§ **Description of the task**: Rewrite the entries from the very first one through the line containing "Click Ad-Hoc /", both ends included, changing "calendar icon" to "date picker icon" and leaving everything else as it is.

§ **Entries provided**:
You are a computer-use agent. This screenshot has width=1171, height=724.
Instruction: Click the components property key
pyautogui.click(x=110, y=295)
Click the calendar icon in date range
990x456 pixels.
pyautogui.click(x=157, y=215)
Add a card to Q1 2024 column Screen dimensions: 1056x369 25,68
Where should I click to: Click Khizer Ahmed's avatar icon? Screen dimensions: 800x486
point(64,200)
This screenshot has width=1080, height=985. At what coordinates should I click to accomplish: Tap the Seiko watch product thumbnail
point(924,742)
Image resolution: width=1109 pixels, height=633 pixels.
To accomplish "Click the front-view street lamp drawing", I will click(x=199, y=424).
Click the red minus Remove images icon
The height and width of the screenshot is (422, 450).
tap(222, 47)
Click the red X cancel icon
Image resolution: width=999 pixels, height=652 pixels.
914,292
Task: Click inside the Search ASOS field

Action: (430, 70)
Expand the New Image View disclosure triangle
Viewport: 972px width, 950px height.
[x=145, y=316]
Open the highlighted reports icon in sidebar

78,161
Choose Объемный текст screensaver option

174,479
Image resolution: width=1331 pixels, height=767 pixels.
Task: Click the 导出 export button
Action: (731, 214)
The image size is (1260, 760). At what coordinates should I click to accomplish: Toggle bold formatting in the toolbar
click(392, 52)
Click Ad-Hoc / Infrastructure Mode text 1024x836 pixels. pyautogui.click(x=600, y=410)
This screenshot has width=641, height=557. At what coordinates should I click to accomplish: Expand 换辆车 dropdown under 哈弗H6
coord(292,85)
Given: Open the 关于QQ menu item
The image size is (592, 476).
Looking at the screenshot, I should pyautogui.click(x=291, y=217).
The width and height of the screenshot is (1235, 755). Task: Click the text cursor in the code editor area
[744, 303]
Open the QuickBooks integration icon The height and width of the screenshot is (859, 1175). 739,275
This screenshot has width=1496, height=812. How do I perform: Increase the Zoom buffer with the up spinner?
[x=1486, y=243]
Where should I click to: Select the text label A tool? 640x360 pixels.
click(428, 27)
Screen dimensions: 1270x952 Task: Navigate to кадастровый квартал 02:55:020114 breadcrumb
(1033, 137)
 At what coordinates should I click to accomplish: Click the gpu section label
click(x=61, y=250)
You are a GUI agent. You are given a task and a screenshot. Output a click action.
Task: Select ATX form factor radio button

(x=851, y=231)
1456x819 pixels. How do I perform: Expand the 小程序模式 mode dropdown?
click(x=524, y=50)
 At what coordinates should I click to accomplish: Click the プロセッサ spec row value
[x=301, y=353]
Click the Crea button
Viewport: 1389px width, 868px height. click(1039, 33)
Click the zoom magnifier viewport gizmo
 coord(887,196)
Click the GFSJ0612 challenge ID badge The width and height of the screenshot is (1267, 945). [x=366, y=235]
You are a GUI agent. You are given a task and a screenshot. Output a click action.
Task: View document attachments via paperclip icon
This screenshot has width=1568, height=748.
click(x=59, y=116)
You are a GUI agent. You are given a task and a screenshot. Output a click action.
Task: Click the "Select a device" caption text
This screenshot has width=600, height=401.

§ **Solution for this task**:
You are a computer-use agent. This screenshot has width=1171, height=724.
Instruction: Click the components property key
pyautogui.click(x=110, y=295)
Click the date picker icon in date range
990x456 pixels.
pyautogui.click(x=157, y=215)
Add a card to Q1 2024 column Screen dimensions: 1056x369 25,68
Where should I click to: Click Khizer Ahmed's avatar icon? Screen dimensions: 800x486
point(64,200)
This screenshot has width=1080, height=985. At what coordinates should I click to accomplish: Tap the Seiko watch product thumbnail
point(924,742)
Image resolution: width=1109 pixels, height=633 pixels.
To accomplish "Click the front-view street lamp drawing", I will click(x=199, y=424).
Click the red minus Remove images icon
The height and width of the screenshot is (422, 450).
tap(222, 47)
Click the red X cancel icon
Image resolution: width=999 pixels, height=652 pixels.
914,292
Task: Click inside the Search ASOS field

Action: (430, 70)
Expand the New Image View disclosure triangle
Viewport: 972px width, 950px height.
[x=145, y=316]
Open the highlighted reports icon in sidebar

78,161
Choose Объемный текст screensaver option

174,479
Image resolution: width=1331 pixels, height=767 pixels.
Task: Click the 导出 export button
Action: (731, 214)
The image size is (1260, 760). At what coordinates should I click to accomplish: Toggle bold formatting in the toolbar
click(392, 52)
Click Ad-Hoc / Infrastructure Mode text 1024x836 pixels. pyautogui.click(x=600, y=410)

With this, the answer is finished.